Oxidative addition of low-valent nickel species into aryl halides works. We know it works, because there are tens of thousands of papers that rely on this elementary step as the backbone of their catalytic cycles. However, just because we know that it works, doesn't mean that exactly how it works is known. The difficult question to answer is: how do the electrons move? There are four reasonable pathways for oxidative addition:

In order:

(Top left) Nickel can attack the π* orbital of the aromatic system in an addition-elimination sequence common in SnAr reactions. 

(Top right) Nickel can conduct halogen atom abstraction, attacking the C-X σ* orbital on only the halogen and producing an aryl radical, which quickly recombines to form the final Ni(II) complex

(Bottom left) Nickel can approach the C-X bond and form a sigma complex, attacking the C-X σ* orbital on both atoms. 

(Bottom right) Nickel can donate an electron to the aryl halide in a single electron transfer, forming a radical anion and eventually leading to fragmentation of the C-X bond to form a halide anion and an aryl radical. 

Distinguishing these pathways is difficult, but is useful basic research because it enables expanding the scope of nickel complexes and coupling partners. 

How they did it:

There are really 2 types of experiments performed in this paper: competition experiments, and radical clocks. 

Competition experiments are where you add 2 possible reactive partners and one catalyst, and see which partner reacts first. 

In experiment A, they reacted a nickel(0) catalyst with 1 equivalent of a very electron deficient aryl chloride and also 1 equivalent of an electron rich aryl bromide in the same pot. Their hypothesis is that the SET mechanism (from the bottom right in the background figure) involves formation of an electron rich radical anion. If this is the mechanism, the electron poor aryl chloride should react first, because it can tolerate the extra electron density. (Note that it would also react first in the SNAr mechanism for a similar reason). Their results, which showed the aryl bromide reacted first, are consistent with the mechanism not being SET. 

In experiment B, they reacted a nickel (0) catalyst with 1 equivalent of an easy to reduce aryl bromide and a more difficult to reduce aryl iodide. Their hypothesis is that the concerted oxidative addition mechanism (from the bottom left in the background figure) should favor the reactivity of the aryl iodide, as the bond strength of the C-I bond is lower than that of the C-Br bond. If concerted oxidative addition ins the mechanism, the aryl iodide should react first. Their results, which showed the aryl bromide reacting first (although the aryl iodide is close behind), are consistent with the mechanism is SET. 

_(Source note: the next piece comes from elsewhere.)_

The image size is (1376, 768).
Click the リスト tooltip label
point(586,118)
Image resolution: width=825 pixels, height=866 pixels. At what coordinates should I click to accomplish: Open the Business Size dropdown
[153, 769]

This is why studying elementary steps is hard!

To solve this out, they use a very nice radical clock. Radical clocks are functional groups that can be added to molecules that will undergo some intermolecular reaction with radicals. If your molecule forms a radical, and then that radical sits around for some amount of time, it will react with the functional group. The amount of time is dependent on the functional group, and the rate of that intermolecular reaction can be known beforehand, so you know (roughly) how long that radical remained without reacting. One of the most common kind of radical clocks is a tethered alkene, which will cyclize to form X-membered rings and another radical (which can be quenched in a number of ways). The rate depends on the size of the ring, so you can hone in on the lifetime of the radical. 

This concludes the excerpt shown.